Wave function collapse and Schrodinger's equation without measurement Will wave function collapse without measurement?
Since all  matters are described by wave functions, then in principle, I should be able to describe wave function collapse by Schrodinger's equation. (I don't know how exactly though)
But then here comes a counter question I would like to ask here:
Given all matters are described by wave functions, and now we take the observer who measures into a new system without changing anything; however, considering:
1.) there is a wavefunction collapse. Such things should not disappear simply by picking a new imaginary "lines of system".
2.) But there is no one measuring outside our new system. (in other words, assuming the former action of measurement is simply some interaction, time evolution of the "over all" wavefunction)
So my question is Will wave function collapse without measurement?

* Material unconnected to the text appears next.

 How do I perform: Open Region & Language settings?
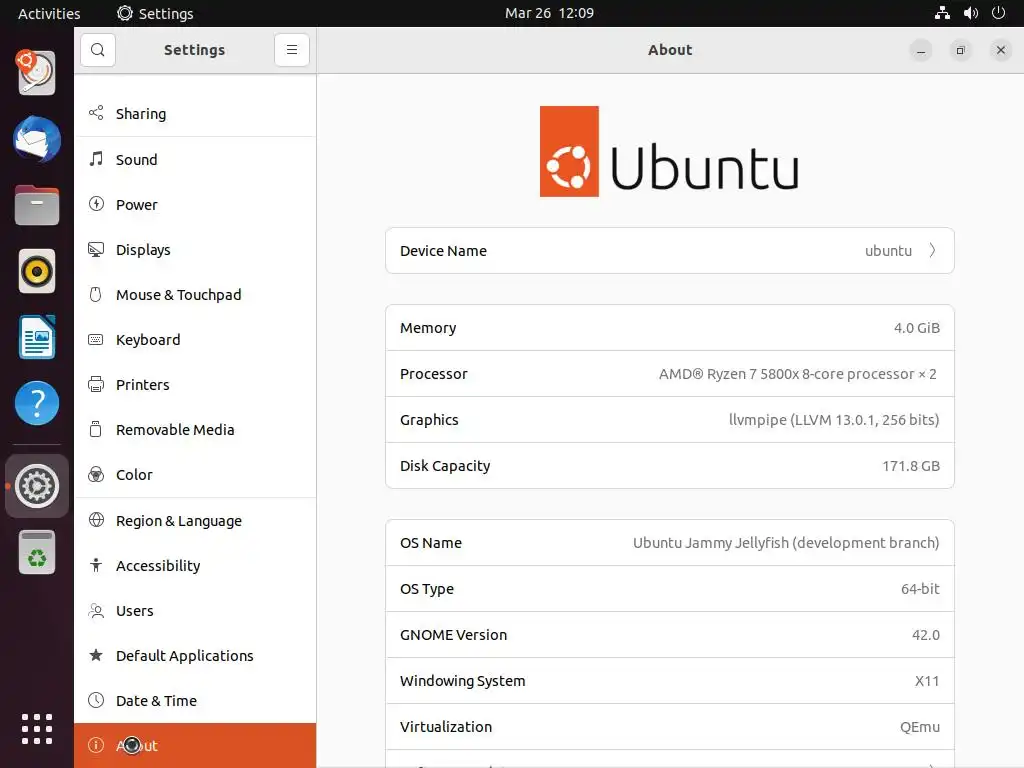coord(178,521)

I suppose this question somehow runs down to asking what exactly measurement is. but I am giving it a try to see if this question can be answered with or without exact meaning of measurement.
 A: Following von Neumann, the measurement process is just a special type of interaction between two systems, that follows special rules when it comes to averaging a specific observable $X$.
Let $H$ be a Hilbert space, $(\Omega,\mathscr{B})$ a Borel space, with $\Omega\subseteq \mathbb{R}$ and $\mathscr{B}$ a Borel $\sigma$-algebra on $\Omega$. By means of the spectral theorem, a self-adjoint observable is uniquely determined by a projection valued measure $X:\mathscr{B}\to \mathcal{L}(H)$ such that $X(\Omega)=1$. Here $\mathcal{L}(H)$ denotes the bounded operators on $H$. A state of the system $\rho$ is a positive trace one operator (density matrix). 
In the state $\rho$, the probability that the outcome of a measurement of $X$ is in the subset $B\in \mathscr{B}$ of possible values is given by
$$\mathrm{Prob}(X\in B; \rho)=\mathrm{Tr}[\rho X(B)]\; .$$
Now let $K$ be another Hilbert space, $\sigma$ a state on $K$. Then the formula
$$\mathrm{Tr}[\rho E_\sigma(x)]=\mathrm{Tr}[(\rho\otimes\sigma) x]$$
where $x\in \mathcal{L}(H\otimes K)$, and $\rho$ is a state on $H$, defines a map from the operators on $\mathcal{L}(H\otimes K)$ to the operators on $\mathcal{L}(H)$ such that for any operator $x=a\otimes 1$, where $1$ is the identity operator, $E_\sigma(a\otimes 1)=a$.
Now, given an observable $X$ on a Hilbert space $H$ with value space $(\Omega,\mathscr{B})$, a measuring process for $X$ is a quadruple $(K,\tilde{X},\sigma,U)$ consisting of an Hilbert space $K$, an observable $\tilde{X}$ on $K$ with value space $(\Omega,\mathscr{B})$, a state $\sigma$ on $K$, and a unitary evolution $U$ on $H\otimes K$ satisfying the relation:
\begin{equation}
\tag{1}
X(B)=E_\sigma\bigl(U^*(1\otimes \tilde{X}(B))U\bigr)
\end{equation}
for any $B\in \mathscr{B}$. The Hilbert space $K$ represents the apparatus system, the obervable $\tilde{X}$ is meant to be the position of the pointer on the scale of the measuring apparatus. The measurement is carried out by the interaction between $H$ and $K$ described by the unitary evolution $U$ that takes the form
$$U=e^{-it (H_{1}\otimes 1+1\otimes H_{2}+ H_{int})}\; ,$$
where $t\in\mathbb{R}$ is the time necessary for the measurement.
The requirement (1) is equivalent to saying that the probability distribution $\mathrm{Prob}(X\in B;\rho)$ of an outcome being in $B\in\mathscr{B}$ must coincide with the probability $\mathrm{Prob}(\tilde{X}\in B;U(\rho\otimes\sigma)U^*)$ of the evolved system at time $t$.
Now this is the mathematical formulation of a measurement process. We have to observe that the process modifies the state $\rho$, "collapsing it" to the state $\rho^B$ after measurement, given by
$$\rho^B= \frac{1}{\mathrm{Tr}[\rho X(B)]}\mathrm{Tr}_K \bigl[U(\rho\otimes\sigma)U^* (1\otimes  \tilde{X}(B))\bigr]\; ,$$
where $\mathrm{Tr}_K$ stands for the partial trace on $K$. However, this is not a physical operation, but a convenience that we use because we would like to consider, after measurement, the system $H$ alone, and not the whole system $H\otimes K$. However, for the whole system nothing has happened different from the usual Schrödinger evolution. 
Of course you may think of evolving the system $H\otimes K$ by $U$ independently of the measurement process. And starting with a state $\rho\otimes \sigma$, you will get after time $t$ the state $U(\rho\otimes\sigma)U^*$. However, it is only after partially averaging on $K$ the observable $(1\otimes \tilde{X}(B))$ that we obtained the collapsed state $\rho^B$. And the latter operation is indeed the act of measuring. So I do not see how the state would collapse without being involved in the act of measuring.
A: 
Will wave function collapse without measurement?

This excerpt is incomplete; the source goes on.